GIVEN TEXT:
____________
[Beignet] [PATCH 2/3] GBE: add legalize pass to handle wide integers

Fri Oct 10 23:07:22 PDT 2014

I have fixed according to your comment. And will send out new version very soon.
But for the ConstantInt and UndefValue issue, I would like leave it as it is now.
I will improve it later. Just as we talked, it is better if we can process Instruction and ConstantExpr in a unified way.

> -----Original Message-----
> From: Zhigang Gong [mailto:zhigang.gong at linux.intel.com]
> Sent: Saturday, October 11, 2014 9:18 AM
> To: Song, Ruiling
> Cc: beignet at lists.freedesktop.org
> Subject: Re: [Beignet] [PATCH 2/3] GBE: add legalize pass to handle wide
> integers
> 
> Thanks for the patch. It solves a long standing issue. A few comments as
> below:
> 
> On Fri, Oct 10, 2014 at 03:01:26PM +0800, Ruiling Song wrote:
> > This legalize pass will break wider integers like i128/i256/... into shorter
> ones.
> > The problem is how to choose the shorter type? From my observation,
> > wide integer type always comes from shorter ones through 'zext' on
> > small type or 'bitcast' on vectors, so we simply choose the type where it
> comes from.
> > Then we can split wide integer operations into operations on shorter
> interger.
> >
> > Signed-off-by: Ruiling Song <ruiling.song at intel.com>
> > ---
> > +
> > +  void splitAPInt(APInt &data, SmallVectorImpl<APInt> &result, int
> totalBits, int subBits) {
> > +    APInt lo = data.getLoBits(totalBits/2).trunc(totalBits/2);
> > +    APInt hi = data.getHiBits(totalBits/2).trunc(totalBits/2);
> > +
> > +    if (totalBits/2 <= subBits) {
> > +      result.push_back(lo);
> > +      result.push_back(hi);
> > +      return;
> > +    }
> > +    splitAPInt(lo, result, totalBits/2, subBits);
> > +    splitAPInt(hi, result, totalBits/2, subBits);  }
> > +
> > +  void Legalize::splitLargeInteger(APInt data, Type *splitTy,
> SmallVector<APInt, 16> &split) {
> > +    unsigned opSz = data.getBitWidth();
> > +    unsigned subSz = splitTy->getPrimitiveSizeInBits();
> > +    splitAPInt(data, split, opSz, subSz);  }
> The above algorithm assumes the opSz is an power of 2 bits, right? maybe
> put an assert here to make sure this assumption is better.
> > +
> > +  void Legalize::legalizeICmp(IRBuilder<> &Builder, Instruction *p) {
> > +    ICmpInst *IC = dyn_cast<ICmpInst>(p);
> > +    ICmpInst::Predicate pred = IC->getPredicate();
> > +    // I could not figure out why llvm could generate some
> > +    // compare instruction on large integers. so here only support
> > + equality check
> Agree with your thought here. An assert here is good enough.
____________
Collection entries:
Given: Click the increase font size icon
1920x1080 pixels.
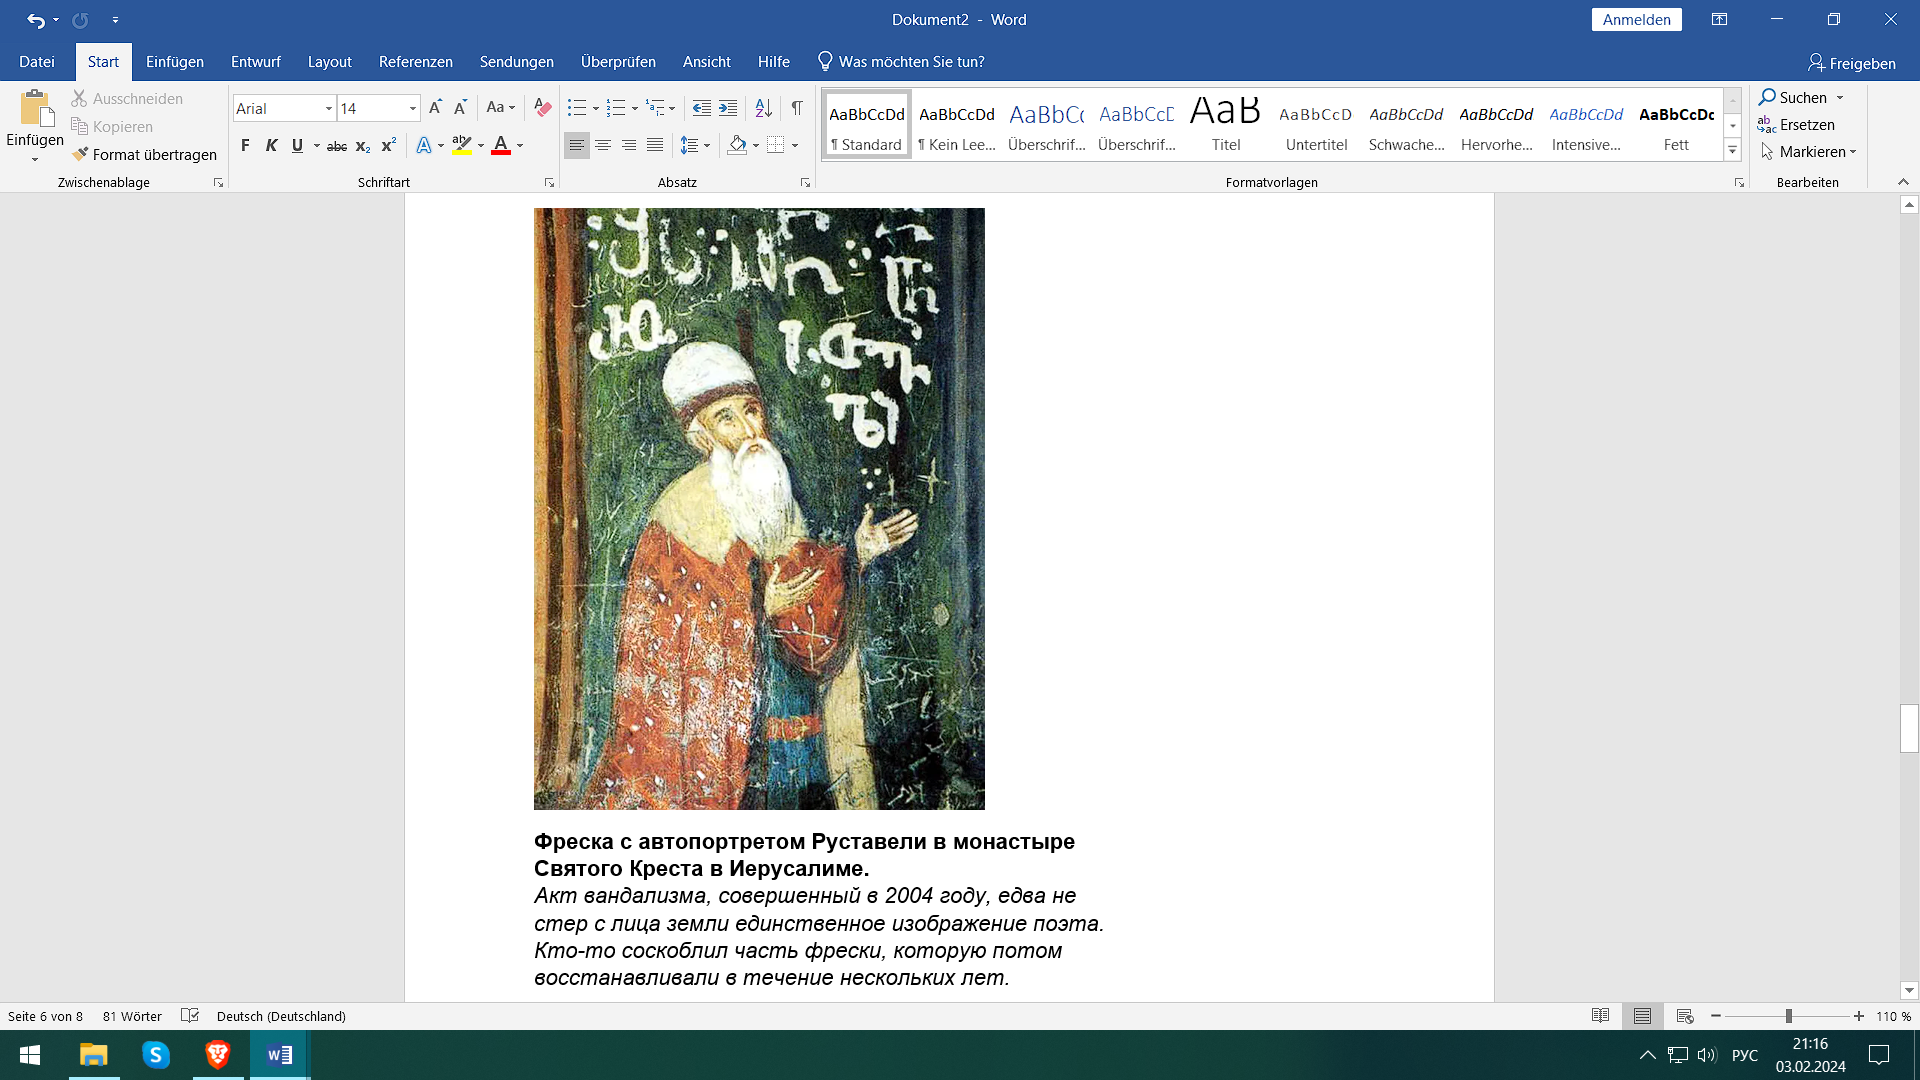Looking at the screenshot, I should [x=435, y=107].
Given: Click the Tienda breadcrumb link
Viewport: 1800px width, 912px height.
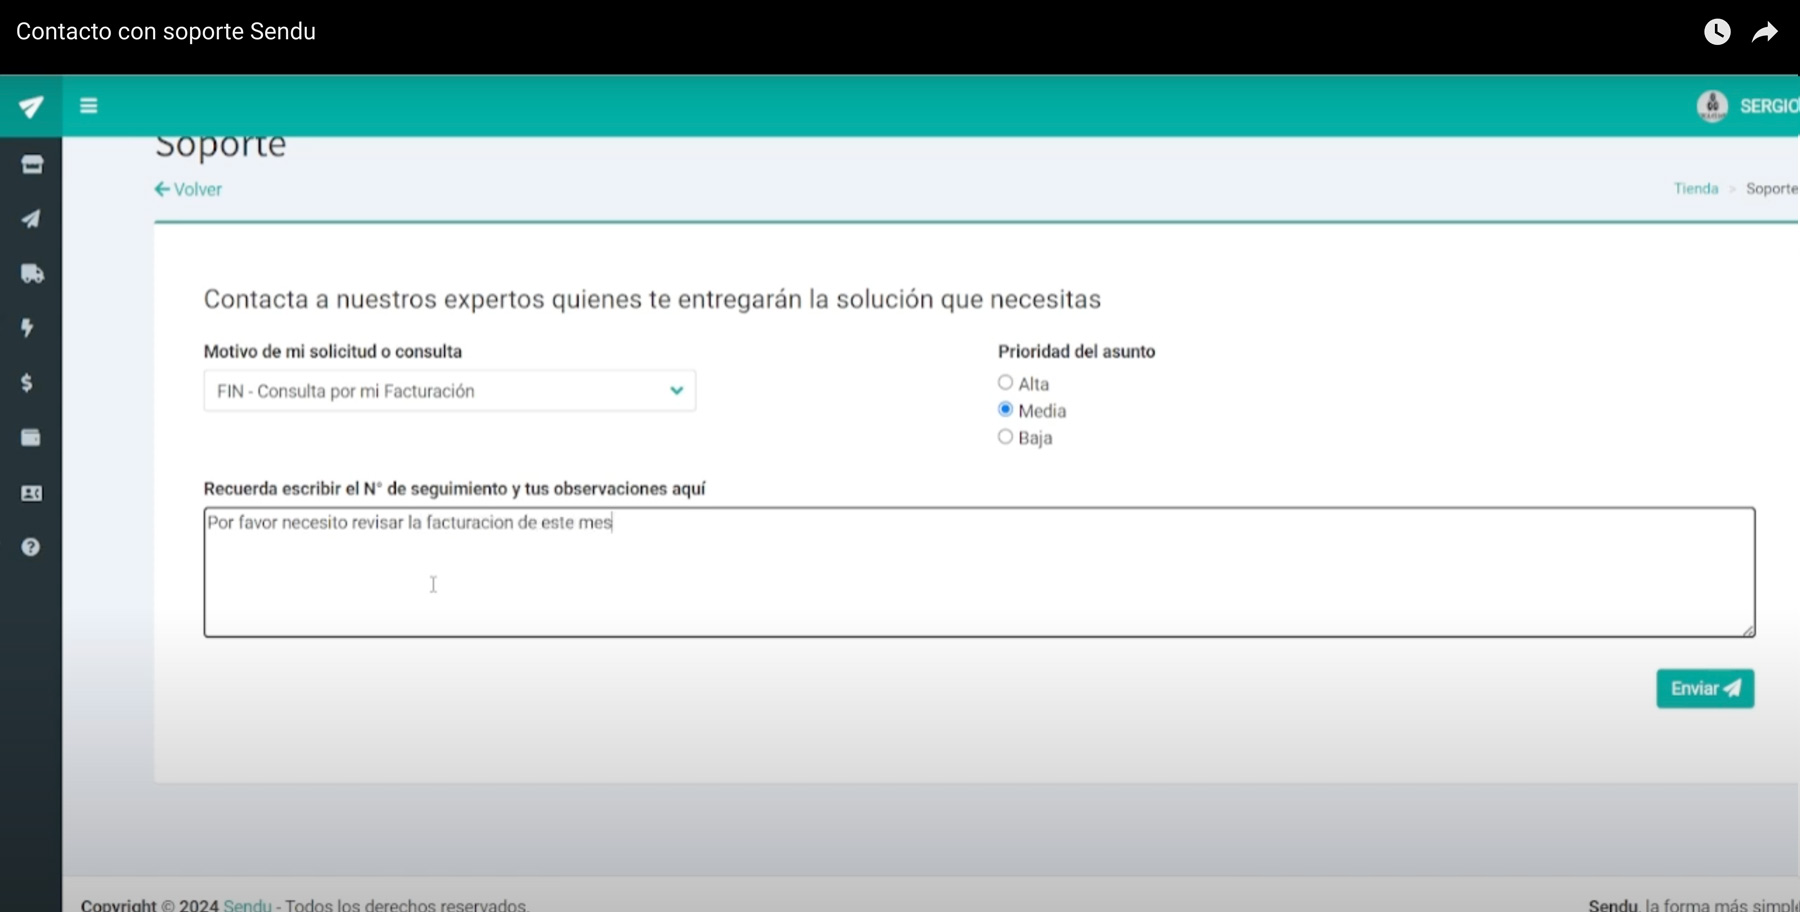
____________
SET TASKS:
**A)** In the patch thread, which issue does the first message say will be left as it is for now?
**B)** List every function whose definition begins in the code quoted in the patch thread.

THE RESPONSES:
**A)** The ConstantInt and UndefValue issue.

**B)** splitAPInt, Legalize::splitLargeInteger, Legalize::legalizeICmp